EXERCISE PROMPT:
Print the lines of the stored items from the line containing "Click the 電源 power icon in sidebar" through the line containing "point(68,23)", inclusive, reproducing them verbatim.

Stored items
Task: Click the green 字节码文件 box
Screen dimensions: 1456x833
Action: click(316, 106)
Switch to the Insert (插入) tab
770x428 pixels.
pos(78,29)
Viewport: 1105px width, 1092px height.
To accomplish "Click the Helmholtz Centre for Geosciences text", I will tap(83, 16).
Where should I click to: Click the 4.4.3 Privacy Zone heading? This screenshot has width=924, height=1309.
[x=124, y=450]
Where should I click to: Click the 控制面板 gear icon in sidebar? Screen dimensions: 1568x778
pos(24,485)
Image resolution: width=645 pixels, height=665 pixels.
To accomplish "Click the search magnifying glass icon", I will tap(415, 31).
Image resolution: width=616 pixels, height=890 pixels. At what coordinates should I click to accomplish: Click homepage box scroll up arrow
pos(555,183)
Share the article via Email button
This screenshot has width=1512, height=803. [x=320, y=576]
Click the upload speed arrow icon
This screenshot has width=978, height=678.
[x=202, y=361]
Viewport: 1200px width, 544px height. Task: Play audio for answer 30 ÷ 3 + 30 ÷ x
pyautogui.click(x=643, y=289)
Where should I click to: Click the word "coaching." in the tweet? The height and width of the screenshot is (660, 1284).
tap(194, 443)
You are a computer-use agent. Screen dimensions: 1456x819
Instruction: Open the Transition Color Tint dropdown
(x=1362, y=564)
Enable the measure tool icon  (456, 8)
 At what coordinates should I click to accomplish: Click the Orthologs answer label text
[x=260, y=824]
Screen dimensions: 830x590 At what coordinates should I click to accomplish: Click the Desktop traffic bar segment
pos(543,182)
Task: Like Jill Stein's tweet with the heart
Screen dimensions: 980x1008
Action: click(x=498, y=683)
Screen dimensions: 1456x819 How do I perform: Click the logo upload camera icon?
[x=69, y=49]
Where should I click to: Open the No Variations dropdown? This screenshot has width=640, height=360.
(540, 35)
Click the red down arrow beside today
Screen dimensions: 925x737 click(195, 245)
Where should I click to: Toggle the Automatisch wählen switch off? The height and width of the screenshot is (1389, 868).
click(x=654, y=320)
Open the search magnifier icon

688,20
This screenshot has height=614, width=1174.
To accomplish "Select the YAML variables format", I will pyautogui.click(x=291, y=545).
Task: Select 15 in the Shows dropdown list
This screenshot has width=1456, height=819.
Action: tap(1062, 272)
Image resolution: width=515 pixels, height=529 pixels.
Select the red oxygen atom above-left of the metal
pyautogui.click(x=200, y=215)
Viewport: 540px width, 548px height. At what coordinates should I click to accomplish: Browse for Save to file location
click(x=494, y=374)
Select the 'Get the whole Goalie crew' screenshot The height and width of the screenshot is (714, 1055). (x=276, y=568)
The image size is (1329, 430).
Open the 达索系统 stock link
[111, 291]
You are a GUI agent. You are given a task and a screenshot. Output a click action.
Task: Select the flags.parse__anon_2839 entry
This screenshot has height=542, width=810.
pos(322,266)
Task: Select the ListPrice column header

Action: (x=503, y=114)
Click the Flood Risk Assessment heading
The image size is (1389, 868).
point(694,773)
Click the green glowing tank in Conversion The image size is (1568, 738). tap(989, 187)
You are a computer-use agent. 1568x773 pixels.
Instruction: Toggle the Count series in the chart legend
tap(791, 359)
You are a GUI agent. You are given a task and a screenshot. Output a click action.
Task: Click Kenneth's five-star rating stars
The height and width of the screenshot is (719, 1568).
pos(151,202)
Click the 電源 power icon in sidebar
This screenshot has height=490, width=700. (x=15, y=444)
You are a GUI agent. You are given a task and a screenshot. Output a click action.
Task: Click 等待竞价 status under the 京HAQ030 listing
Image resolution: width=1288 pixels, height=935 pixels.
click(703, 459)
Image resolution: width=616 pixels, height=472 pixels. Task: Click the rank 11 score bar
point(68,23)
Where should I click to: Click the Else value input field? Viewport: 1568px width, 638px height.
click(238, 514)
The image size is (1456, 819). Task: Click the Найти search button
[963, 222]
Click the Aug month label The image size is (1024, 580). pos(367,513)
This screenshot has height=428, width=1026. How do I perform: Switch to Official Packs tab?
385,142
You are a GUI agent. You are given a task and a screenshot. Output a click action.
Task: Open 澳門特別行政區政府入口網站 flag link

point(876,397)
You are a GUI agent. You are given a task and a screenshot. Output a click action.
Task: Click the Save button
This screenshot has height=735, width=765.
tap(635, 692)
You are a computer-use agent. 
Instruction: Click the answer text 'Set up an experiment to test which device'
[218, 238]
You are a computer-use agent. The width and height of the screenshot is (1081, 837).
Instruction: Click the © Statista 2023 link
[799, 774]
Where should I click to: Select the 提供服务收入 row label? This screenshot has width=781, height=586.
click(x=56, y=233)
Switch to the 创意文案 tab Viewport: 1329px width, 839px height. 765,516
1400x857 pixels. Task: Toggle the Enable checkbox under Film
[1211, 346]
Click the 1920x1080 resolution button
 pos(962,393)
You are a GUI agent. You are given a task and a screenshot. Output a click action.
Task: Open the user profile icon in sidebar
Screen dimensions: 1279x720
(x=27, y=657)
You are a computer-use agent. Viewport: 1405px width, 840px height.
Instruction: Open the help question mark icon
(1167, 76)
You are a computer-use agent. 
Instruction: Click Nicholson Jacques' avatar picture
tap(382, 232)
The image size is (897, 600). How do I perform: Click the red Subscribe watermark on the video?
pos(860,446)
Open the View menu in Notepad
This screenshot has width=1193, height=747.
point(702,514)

THE SOLUTION:
Click the 電源 power icon in sidebar
This screenshot has height=490, width=700. (x=15, y=444)
You are a GUI agent. You are given a task and a screenshot. Output a click action.
Task: Click 等待竞价 status under the 京HAQ030 listing
Image resolution: width=1288 pixels, height=935 pixels.
click(703, 459)
Image resolution: width=616 pixels, height=472 pixels. Task: Click the rank 11 score bar
point(68,23)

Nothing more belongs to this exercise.